A startling, ill-considered step, betraying some unsoundness in the lady’s mind. Having failed to supplant Girard with Cadière, she now essayed to supplant Cadière with Girard. Abruptly, without the least preface, she stepped forward. She made her decision, like a great lady, who was still agreeable and quite sure of being taken at her word, who would go so far as even to talk of the freedom she enjoyed!

In taking so false a step she started from a true belief that Girard had ceased to care much for Cadière. But she might have guessed that he had other things to perplex him in Toulon. He was disturbed by an affair no longer turning upon a young girl, but on a lady of ripe age, easy circumstances, and good standing; on his wisest penitent, Mdlle. Gravier. Her forty years failed to protect her. He would have no self-governed sheep in his fold. One day, to her surprise and mortification, she found herself pregnant, and loud was her wail thereat.

Taken up with this new adventure, Girard looked but coldly on the abbess’s unforeseen advances. He mistrusted them as a trap laid for him by the Observantines. He resolved to be cautious, saw the abbess, who was already embarrassed by her rash step, and then saw Cadière, but only in the chapel where he confessed her.

The latter was hurt by his want of warmth. In truth his conduct showed strange inconsistencies. He unsettled her with his light, agreeable letters, full of little sportive threats which might have been called lover-like. And yet he never deigned to see her save in public.

In a note written the same evening she revenged herself in a very delicate way. She said that when he granted her absolution, she felt wonderfully dissevered both from herself and from every other creature.

It was just what Girard would have wanted. His plots had fallen into a sad tangle, and Cadière was in the way. Her letter enchanted him: far from being annoyed with her, he enjoined her to keep dissevered. At the same time, he hinted at the need he had for caution. He had received a letter, he said, warning him sharply of her faults. However, as he would set off on the 6th July for Marseilles, he would see her on the road.

She awaited him, but no Girard came. Her agitation was very great. It brought on a sharp fit of her old bodily distemper. She spoke of it to her dear Sister Raimbaud, who would not leave her, who slept with her, against the rules. This was on the night of the 6th July, when the heat in that close oven of Ollioules was most oppressive and condensed. At four or five o’clock, seeing her writhe in sharp suffering, the other “thought she had the colic, and went to fetch some fire from the kitchen.” While she was gone, Cadière tried by one last effort to bring Girard to her side forthwith. Whether with her nails she had re-opened the wounds in her head, or whether she had stuck upon it the sharp iron crown, she somehow made herself all bloody. The pain transfigured her, until her eyes sparkled again.

This lasted not less than two hours. The nuns flocked to see her in this state, and gazed admiringly. They would even have brought their Observantines thither, had Cadière not prevented them.

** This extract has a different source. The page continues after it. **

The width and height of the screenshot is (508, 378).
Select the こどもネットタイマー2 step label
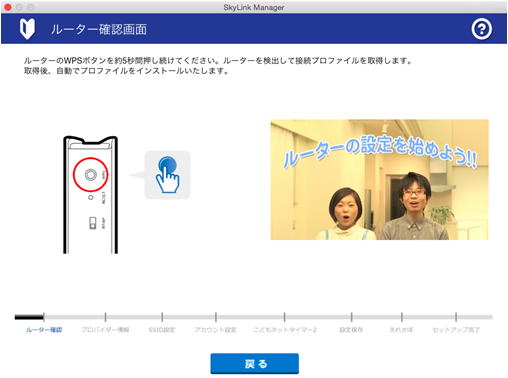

The abbess would have taken good care to tell Girard nothing, lest he should see her in a plight so touching, so very pitiful. But good Madame Lescot comforted the girl by sending the news to the father. He came, but like a true juggler, instead of going up to her room at once, had himself an ecstatic fit in the chapel, staying there a whole hour on his knees, prostrate before the Holy Sacrament. Going at length upstairs, he found Cadière surrounded by all the nuns. They tell him how for a moment she looked as if she was at mass, how she seemed to open her lips to receive the Host. “Who should know that better than myself?” said the knave. “An angel had told me. I repeated the mass, and gave her the sacrament from Toulon.” They were so upset by the miracle, that one of them was two days ill. Girard then addressed Cadière with unseemly gaiety: “So, so, little glutton! would you rob me of half my share?”

They withdraw respectfully, leaving these two alone. Behold him face to face with his bleeding victim, so pale, so weak, but agitated all the more! Anyone would have been greatly moved. The avowal expressed by her blood, her wounds, rather than spoken words, was likely to reach his heart. It was a humbling sight; but who would not have pitied her? This innocent girl could for one moment yield to nature! In her short unhappy life, a stranger as she was to the charms of sense, the poor young saint could still show one hour of weakness! All he had hitherto enjoyed of her without her knowledge, became mere nought. With her soul, her will, he would now be master of everything.